I mention all the above to let you know I am not unfamiliar with the methods of content analysis, and accept that if we wish to have a clear conception of who wrote what, and why, we need all the information that historical and prehistorical investigation can reveal to us. Let me add to that my personal testament that scholarship is one of my highest ideals, that I trust science implicitly for the study of physical circumstances, and that I am 100% committed to reasoning using proper logic, the best facts we have at our disposal, and with honesty.

Now, your point seems to be that if I respect and practice scholarship, as well as accept the proofs of science, how then can I trust anything the Bible records as said by Jesus (or any writing of unknown authorship, including the Gospel of Thomas)? If we don't know who the Christian writers were, how can we know if they actually knew Jesus and therefore if the conscious experience I claim necessary to understand Jesus has anything to do with Jesus at all (i.e., since I am dependent on those writings for my portrait of Jesus)?

To understand how this apparent dilemma is resolved by some of us who are moved by those ancient writings, I think you have to shift out of your intellectual criticism mode. Maybe you suspect I am about to say now that you need to shift into the faith mode, which is what many Christians might say. But no, the mode I would suggest is a specific kind of feeling mode.

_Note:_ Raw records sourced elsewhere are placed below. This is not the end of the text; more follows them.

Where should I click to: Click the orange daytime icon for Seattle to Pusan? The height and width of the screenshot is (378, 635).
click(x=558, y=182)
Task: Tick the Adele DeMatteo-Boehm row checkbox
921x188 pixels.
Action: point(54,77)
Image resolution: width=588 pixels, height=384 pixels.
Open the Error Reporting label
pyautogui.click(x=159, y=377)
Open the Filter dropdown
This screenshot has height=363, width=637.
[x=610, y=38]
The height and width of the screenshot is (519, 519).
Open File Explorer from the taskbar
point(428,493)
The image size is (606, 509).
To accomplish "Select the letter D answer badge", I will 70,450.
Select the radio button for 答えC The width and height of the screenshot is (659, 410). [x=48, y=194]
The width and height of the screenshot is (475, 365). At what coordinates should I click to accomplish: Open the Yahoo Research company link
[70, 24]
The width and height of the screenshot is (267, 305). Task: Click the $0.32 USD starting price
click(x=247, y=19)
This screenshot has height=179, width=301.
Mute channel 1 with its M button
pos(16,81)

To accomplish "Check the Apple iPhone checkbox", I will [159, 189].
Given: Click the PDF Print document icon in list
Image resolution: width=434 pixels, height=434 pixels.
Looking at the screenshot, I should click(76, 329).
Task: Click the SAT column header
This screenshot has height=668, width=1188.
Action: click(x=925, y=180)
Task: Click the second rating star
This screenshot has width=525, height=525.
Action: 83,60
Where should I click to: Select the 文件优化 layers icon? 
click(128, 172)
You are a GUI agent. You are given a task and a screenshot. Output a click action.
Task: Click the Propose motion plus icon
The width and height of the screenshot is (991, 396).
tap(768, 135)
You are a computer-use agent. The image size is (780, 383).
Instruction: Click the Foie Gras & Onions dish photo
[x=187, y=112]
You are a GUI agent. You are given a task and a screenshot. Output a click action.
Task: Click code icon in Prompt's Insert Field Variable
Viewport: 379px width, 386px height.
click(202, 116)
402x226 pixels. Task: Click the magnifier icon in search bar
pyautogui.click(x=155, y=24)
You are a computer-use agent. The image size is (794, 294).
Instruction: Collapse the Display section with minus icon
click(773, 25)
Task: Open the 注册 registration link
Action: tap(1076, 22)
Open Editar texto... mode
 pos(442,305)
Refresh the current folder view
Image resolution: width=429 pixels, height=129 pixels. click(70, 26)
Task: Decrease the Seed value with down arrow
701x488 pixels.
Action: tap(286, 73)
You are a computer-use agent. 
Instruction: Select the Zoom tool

I don't mean emotions, let's be REALLY clear about that. I trust emotions even less than faith in religious doctrine. The feeling I am talking about is more akin to intuition. Before I explain what I mean, let me set up my explanation a little more.

I have observed that two fundamental types of human minds are, 1) those who trust their intuition over all else, and 2) those who trust reductionist analysis over all else. It is not uncommon at forums to see the two types at each other's throats.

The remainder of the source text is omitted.